**WHAT IS BEING ASKED**: Whatever the records contain, reproduce all of them exactly.

•••••

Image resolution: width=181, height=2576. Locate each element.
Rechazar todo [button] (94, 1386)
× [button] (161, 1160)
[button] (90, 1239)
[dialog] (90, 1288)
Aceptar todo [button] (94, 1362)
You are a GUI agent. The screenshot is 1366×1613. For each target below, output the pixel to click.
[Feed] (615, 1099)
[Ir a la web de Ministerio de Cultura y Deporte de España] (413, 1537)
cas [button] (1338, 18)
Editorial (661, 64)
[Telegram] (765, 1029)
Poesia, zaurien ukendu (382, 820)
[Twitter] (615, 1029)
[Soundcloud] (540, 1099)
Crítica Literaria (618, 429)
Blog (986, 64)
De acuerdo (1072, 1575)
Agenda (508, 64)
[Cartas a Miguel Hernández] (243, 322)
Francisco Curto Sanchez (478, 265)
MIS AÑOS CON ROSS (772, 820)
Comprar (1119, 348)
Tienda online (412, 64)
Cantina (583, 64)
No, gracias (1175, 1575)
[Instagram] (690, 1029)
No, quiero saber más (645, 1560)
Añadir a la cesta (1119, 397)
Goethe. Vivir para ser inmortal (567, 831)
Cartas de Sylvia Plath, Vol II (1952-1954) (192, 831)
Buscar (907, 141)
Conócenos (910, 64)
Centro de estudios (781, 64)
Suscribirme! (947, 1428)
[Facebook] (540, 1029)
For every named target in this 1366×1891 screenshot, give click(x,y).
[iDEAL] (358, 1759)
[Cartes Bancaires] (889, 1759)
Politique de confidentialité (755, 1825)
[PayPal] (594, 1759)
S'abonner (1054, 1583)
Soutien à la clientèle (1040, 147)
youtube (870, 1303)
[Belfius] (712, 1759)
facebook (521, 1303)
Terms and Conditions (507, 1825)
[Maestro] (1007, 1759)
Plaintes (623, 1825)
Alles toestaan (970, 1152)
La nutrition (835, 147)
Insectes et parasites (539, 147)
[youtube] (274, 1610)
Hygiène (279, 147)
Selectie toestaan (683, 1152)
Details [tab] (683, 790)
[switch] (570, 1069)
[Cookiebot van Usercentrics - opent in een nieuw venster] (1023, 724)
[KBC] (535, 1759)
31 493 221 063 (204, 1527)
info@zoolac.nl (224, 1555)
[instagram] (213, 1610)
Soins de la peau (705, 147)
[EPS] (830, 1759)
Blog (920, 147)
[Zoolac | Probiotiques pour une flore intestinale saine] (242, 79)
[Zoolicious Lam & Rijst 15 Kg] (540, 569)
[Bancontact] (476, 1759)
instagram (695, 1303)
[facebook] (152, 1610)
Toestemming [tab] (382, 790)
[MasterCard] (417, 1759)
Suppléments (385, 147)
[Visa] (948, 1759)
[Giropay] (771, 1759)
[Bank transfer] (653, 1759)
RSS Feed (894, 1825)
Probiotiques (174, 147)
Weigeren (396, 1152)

•••••

**RESULT**:
Image resolution: width=181, height=2576. Locate each element.
Rechazar todo [button] (94, 1386)
× [button] (161, 1160)
[button] (90, 1239)
[dialog] (90, 1288)
Aceptar todo [button] (94, 1362)
You are a GUI agent. The screenshot is 1366×1613. For each target below, output the pixel to click.
[Feed] (615, 1099)
[Ir a la web de Ministerio de Cultura y Deporte de España] (413, 1537)
cas [button] (1338, 18)
Editorial (661, 64)
[Telegram] (765, 1029)
Poesia, zaurien ukendu (382, 820)
[Twitter] (615, 1029)
[Soundcloud] (540, 1099)
Crítica Literaria (618, 429)
Blog (986, 64)
De acuerdo (1072, 1575)
Agenda (508, 64)
[Cartas a Miguel Hernández] (243, 322)
Francisco Curto Sanchez (478, 265)
MIS AÑOS CON ROSS (772, 820)
Comprar (1119, 348)
Tienda online (412, 64)
Cantina (583, 64)
No, gracias (1175, 1575)
[Instagram] (690, 1029)
No, quiero saber más (645, 1560)
Añadir a la cesta (1119, 397)
Goethe. Vivir para ser inmortal (567, 831)
Cartas de Sylvia Plath, Vol II (1952-1954) (192, 831)
Buscar (907, 141)
Conócenos (910, 64)
Centro de estudios (781, 64)
Suscribirme! (947, 1428)
[Facebook] (540, 1029)
For every named target in this 1366×1891 screenshot, give click(x,y).
[iDEAL] (358, 1759)
[Cartes Bancaires] (889, 1759)
Politique de confidentialité (755, 1825)
[PayPal] (594, 1759)
S'abonner (1054, 1583)
Soutien à la clientèle (1040, 147)
youtube (870, 1303)
[Belfius] (712, 1759)
facebook (521, 1303)
Terms and Conditions (507, 1825)
[Maestro] (1007, 1759)
Plaintes (623, 1825)
Alles toestaan (970, 1152)
La nutrition (835, 147)
Insectes et parasites (539, 147)
[youtube] (274, 1610)
Hygiène (279, 147)
Selectie toestaan (683, 1152)
Details [tab] (683, 790)
[switch] (570, 1069)
[Cookiebot van Usercentrics - opent in een nieuw venster] (1023, 724)
[KBC] (535, 1759)
31 493 221 063 (204, 1527)
info@zoolac.nl (224, 1555)
[instagram] (213, 1610)
Soins de la peau (705, 147)
[EPS] (830, 1759)
Blog (920, 147)
[Zoolac | Probiotiques pour une flore intestinale saine] (242, 79)
[Zoolicious Lam & Rijst 15 Kg] (540, 569)
[Bancontact] (476, 1759)
instagram (695, 1303)
[facebook] (152, 1610)
Toestemming [tab] (382, 790)
[MasterCard] (417, 1759)
Suppléments (385, 147)
[Visa] (948, 1759)
[Giropay] (771, 1759)
[Bank transfer] (653, 1759)
RSS Feed (894, 1825)
Probiotiques (174, 147)
Weigeren (396, 1152)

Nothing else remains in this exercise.